What does mild, moderate and severe haemophilia mean?
Your haematologist will have told you whether your child’s haemophilia is mild, moderate or severe. This is directly related to the percentage of factor VIII (8) or IX (9) in the blood. Knowing factor levels will help determine appropriate treatment and can give you some guide as to what you can expect. In general, people with severe haemophilia can expect more frequent bleeds.

However, each individual is unique and sometimes people with mild haemophilia can have more bleeds than expected, while people with severe haemophilia may have relatively few bleeding episodes. Over time, you will become familiar with your child’s bleeding patterns and be able to predict what is likely to cause a bleed.

How did my child get haemophilia?
Haemophilia is caused by a change (mutation) in the genes. Once a gene has mutated, the change is passed on to future generations through pregnancy. Inheritance is discussed further in chapter 2 of the Newly Diagnosed Haemophilia Folder.

Most people with haemophilia have a family member who also has haemophilia. However, around a third of children born with haemophilia have no previous family history of the condition.

Did I do something wrong during pregnancy to cause this?
No, certainly not. Haemophilia is caused by changes in the genes that are beyond our control. Drinking alcohol, smoking, taking drugs and so on during pregnancy do not cause haemophilia.

Haemophilia is caused by genetic changes beyond your control. There is nothing you or your partner could have done to prevent your child having haemophilia.

Will it go away?
Haemophilia is a lifelong condition. It will not just go away. It can, however, be treated effectively.

The severity of haemophilia (i.e. mild, moderate, and severe) does not change and runs true in families. If your father has mild haemophilia, your child will too.

Is haemophilia contagious?
No. People do NOT get haemophilia from living with, being near or sharing a meal with a person with haemophilia. It is only passed on through genetics.

Will my other children have haemophilia?
You may ‘carry’ the gene responsible for haemophilia. In this case, your other children may have haemophilia also. There are tests available to determine whether a woman carries this gene. Your Haemophilia Centre will be able to tell you more about these tests.

What do I do when my child has a bleed?
Your treating doctor or Haemophilia Centre will have outlined what to do in the event of a bleed.

How common is haemophilia?
Haemophilia affects 1 male in 5,000 (or 1 person in 10,000 in the general population). Haemophilia is rare, which explains why you may not have known much about it before you found out your child has the disorder.
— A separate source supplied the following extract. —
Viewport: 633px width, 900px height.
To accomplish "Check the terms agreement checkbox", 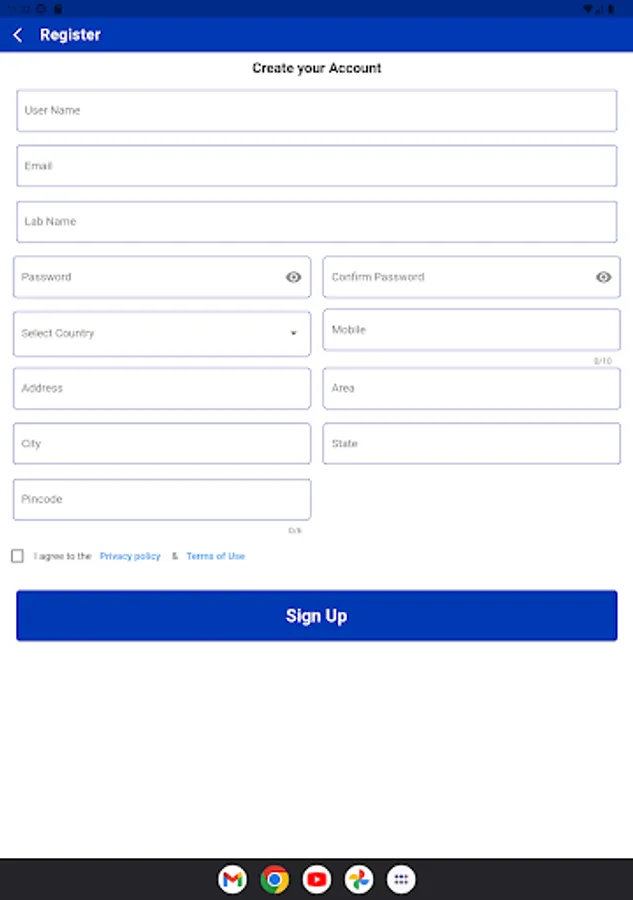I will (17, 556).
Haemophilia A is approximately five times more common than haemophilia B.

Can girls have haemophilia?
Females can ‘carry’ the gene responsible for haemophilia and some may have a bleeding tendency. These females are called ‘symptomatic carriers’. It is very rare for a female to have severe haemophilia. However, some females have factor levels in the range for mild haemophilia (5-40% of normal clotting factor) and may also be described as having "mild haemophilia".

Do NOT give your child aspirin
People with haemophilia should NOT take aspirin as it promotes bleeding. Paracetamol is a suitable alternative.

Some prescription medications and over-the-counter chemist preparations contain aspirin. Cold and flu medications are one example. If your child is given a prescription, or if you purchase an over-the-counter medication, check whether it is suitable for a person with haemophilia. Your clinician or pharmacist will be able to advise you on suitable products.

Important Note: This information was developed by Haemophilia Foundation Australia for education and information purposes only and does not replace advice from a treating health professional. Always see your health care provider for assessment and advice about your individual health before taking action or relying on published information.

This information may be printed or photocopied for educational purposes.